+++ Page excerpt +++

Office of Inspector General releases 2017 Work Plan

The Office of Inspector General (OIG) within the U.S. Department of Health and Human Services (HHS) is charged with determining, on an annual basis, the use of federal funds across all HHS agencies and areas. These include the Centers for Medicare and Medicaid Services (CMS); Public Health (e.g., Centers for Disease Control and Prevention [CDC], Indian Health Services [HIS], Substance Abuse and Mental Health Administration [SAMHSA], Food and Drug Administration [FDA], etc.); and Human Services (i.e., Administration for Children and Families [ACF] and Administration for Community Living [ACL]).  Total expenditures across all HHS agencies in 2016 totaled $1.1 trillion, with 89.5 percent (or $986 billion) attributed to CMS and 4.8 percent (or $53.1 billion) for ACF, which was the second highest amount. 

 

The OIG has identified several fund sources or programs within ACF to address in 2017. The following are areas identified within ACF:

 

·         State’s accuracy of reporting Temporary Assistance for Needy Families (TANF) spending information.  The requirements changed in Federal Fiscal Year (FY) 2015 requiring each quarterly report to reflect expenditures cumulative through the quarter for the fiscal year, resulting in a fourth quarter report that reflects actual expenditures made with the grant year award funds for the year.  States will no longer report expenditures through the current reporting period. 

 

·         Head Start – review of single audit findings and recommendations. The OIG will review the Office of Head Start’s audit resolution process for findings and recommendations as part of the Single State Audit reports for grantees for FY 2013 through 2015.  The focus will be on repeat findings and what action the Office of Head Start has taken to resolve.

 

·         Unaccompanied Children (UC) program grantee reviews.  The UC program is administered by the Office of Refugee Resettlement (ORR).  Before 2012, about 8,000 children were served through the program; in 2014, more than 57,500 children were in the program.  The grant totaled $911 million in 2014 and was awarded to a wide array of grantees.  The audit will focus on whether the grantee (1) used the funding appropriately, (2) adequately monitored the activities of the subcontractors and (3) met safety standards applicable for the children under the care of UC program.

 

·         Post-placement activities for UC. The program provides temporary shelter, care and related services to UC in custody.  ORR places children with sponsors who may not be fully vetted or appropriate for providing care.  The OIG recommended that sponsors be required to ensure the physical, mental and financial well-being of UC, as well as ensuring that children remain safe after placements.  The audit will review progress made by ORR in meeting the recommendations.

+++

* _Assigned task 1_
Which areas within ACF does the OIG 2017 work plan text identify for review?
* _Assigned task 2_
Extend the OIG 2017 work plan text past its final sentence about ORR.
The lines that follow come from a different source than the work plan text.

+++ Data excerpt +++

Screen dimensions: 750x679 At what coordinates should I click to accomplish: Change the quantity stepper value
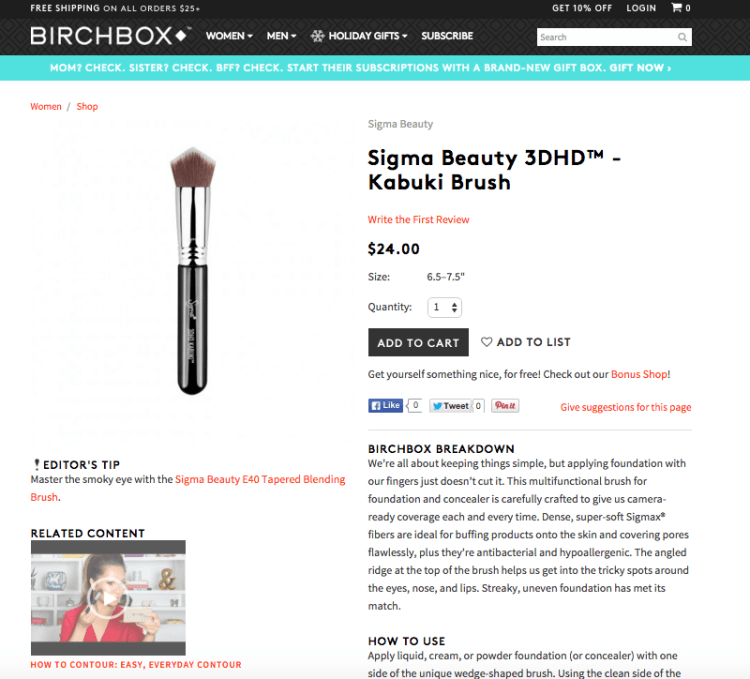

+++

* _Written answer 1_
1. The states' accuracy in reporting Temporary Assistance for Needy Families (TANF) spending information
2. Head Start, including a review of single audit findings and recommendations
3. Unaccompanied Children (UC) program grantee reviews
4. Post-placement activities for UC

* _Written answer 2_
·         States’ implementation of guardian ad litem (GAL) requirements.  Each state’s Child Abuse Prevention and Treatment Act (CAPTA) requires as a condition to receive funding, that each child involved in abuse and neglect judicial proceedings is appointed an advocate, or GAL.  The role of the GAL is to ensure the best interests of the child are represented in court.  The OIG plans to assess selected states’ compliance and whether states ensure that GALs receive appropriate training.

 

·         States’ protocol for the use and monitoring of psychotropic medications for children in foster care.  The Social Security Act (SSA) in section 422 (b) (15) (A) was amended to require each state to develop a plan for ongoing oversight and coordination of health services for foster children, including the oversight of prescription medication.  In a number of states, the OIG will pull a sample of children in foster care who received Medicaid and were prescribed psychotropic medication to confirm application of states requirements.

 

·         Monitoring the health and safety of children through the Compliant Resolution and Licensing process. Under Title IV-E of the SSA, states must establish compliant procedures for handling allegations of abuse and noncompliance of health and safety requirements for foster care children.  OIG will review whether reports or complaints against foster homes are investigated and resolved, and what processes states utilize to ensure that proper oversight of licensing occurs.

 

·         States’ Child Care and Development Fund (CCDF) payment rates and access to child care services.  CCDF is the primary federal fund source for subsidizing child care expenses for low income families. States must set payment standards for childcare providers and ACF provides oversight. The OIG will assess whether payment rates of states ensure proper access to families and how states’ processes determine payment rates and if the rate is sufficient to ensure access to childcare services.